(PASSAGE GIVEN)

Finally, we are headed towards the end of this Presidential campaign later today (we hope). One of the issues that has dominated the conversation is the relationship between the United States and other countries codified in the many international agreements we have signed. Both trade treaties, including NAFTA and the potential new TPP, and broader international agreements, like NATO, have been questioned this campaign. One candidate thinks that NAFTA is the “worst deal ever signed” while the other has been pushed to renounce previous support for the TPP.
Sidestepping the issue of whether these agreements are good or bad for the United States (there is some overview of the debate here and most economic studies find moderate positive effects), I’ve been curious what a President could actually do unilaterally as far as these international agreements are concerned. Can the President just rip up NAFTA? What checks are there on this power? I have a bit of background on foreign relations law and international trade law from some previous classes, so I’ll take a shot at thinking about this.

(PROBLEM SET)
a) In the trade-agreement passage, what do most economic studies find about these agreements?
b) Output the stretch of the trade-agreement passage that begins at the words "Sidestepping the issue" and stops after the words "thinking about this.".
The data after the trade-agreement passage are not needed.

(DATASET SECTION)
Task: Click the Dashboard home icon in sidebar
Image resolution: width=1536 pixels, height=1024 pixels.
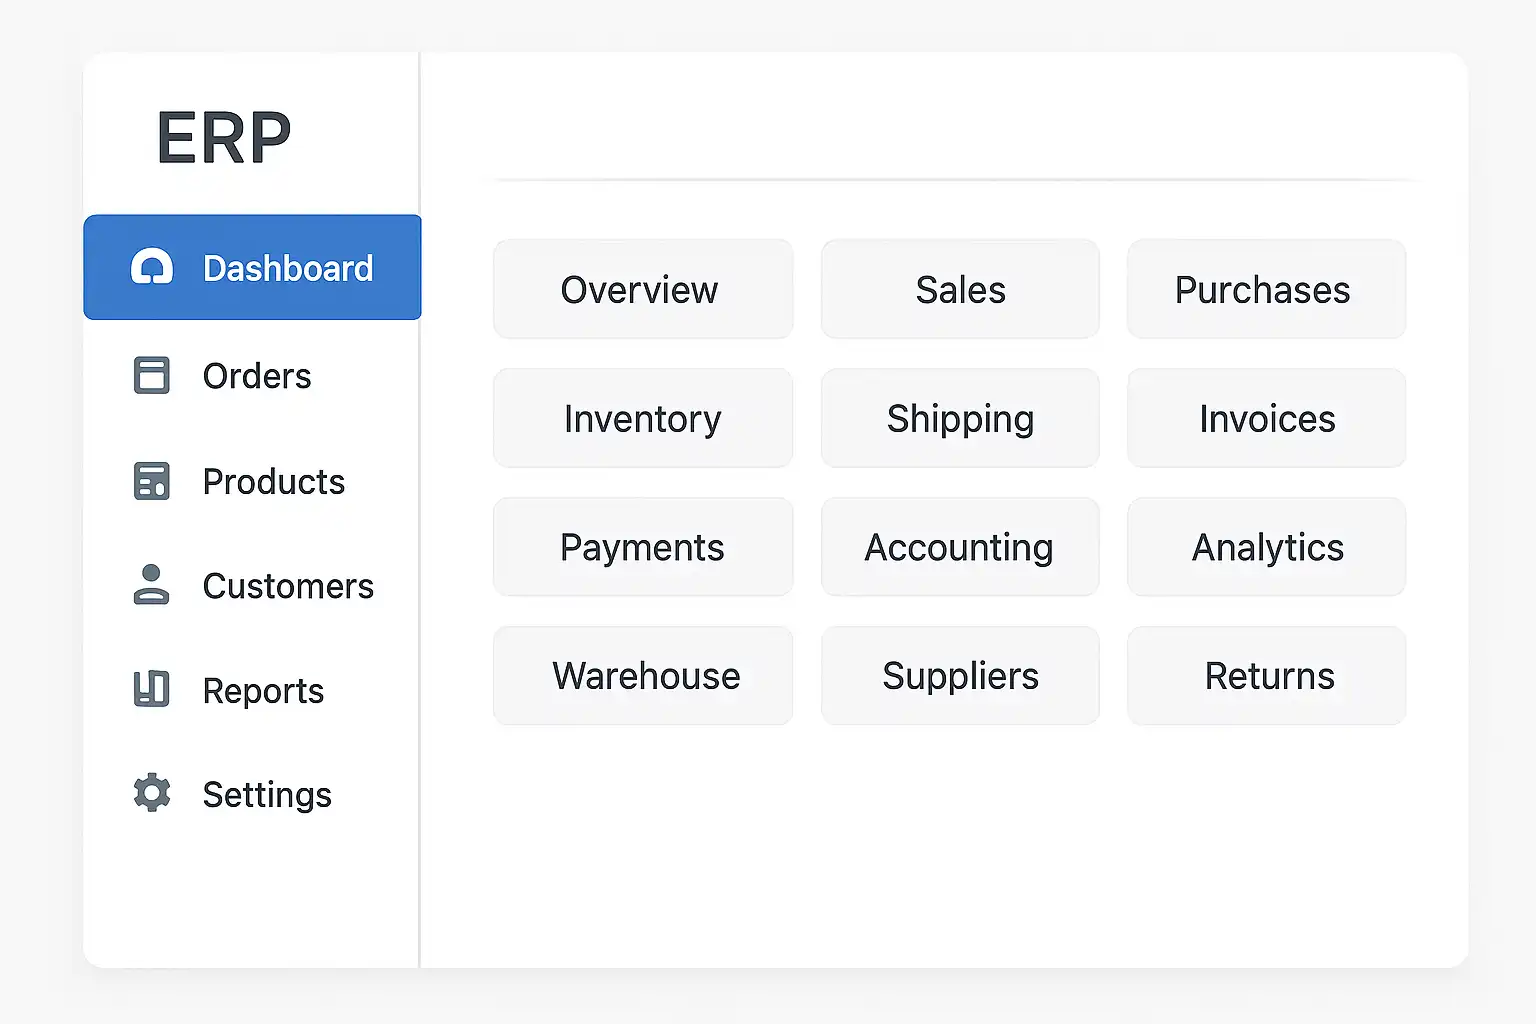Action: pos(152,268)
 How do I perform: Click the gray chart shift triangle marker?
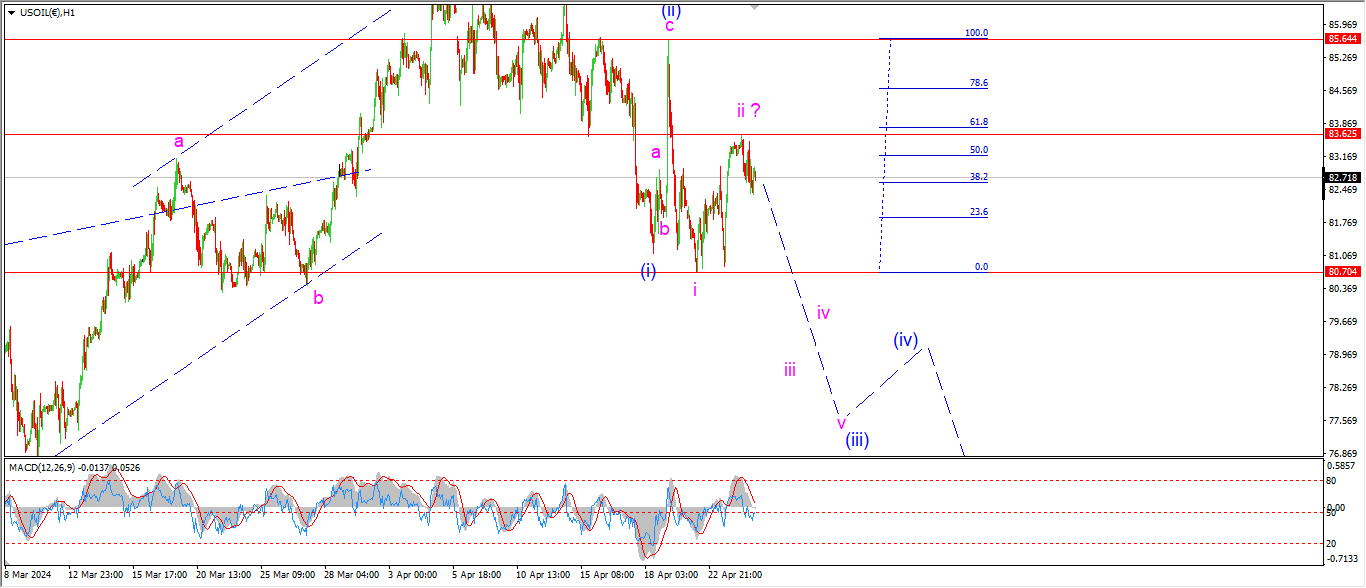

(RESULTS FOR EACH TASK)
a) Most economic studies find moderate positive effects.

b)
Sidestepping the issue of whether these agreements are good or bad for the United States (there is some overview of the debate here and most economic studies find moderate positive effects), I’ve been curious what a President could actually do unilaterally as far as these international agreements are concerned. Can the President just rip up NAFTA? What checks are there on this power? I have a bit of background on foreign relations law and international trade law from some previous classes, so I’ll take a shot at thinking about this.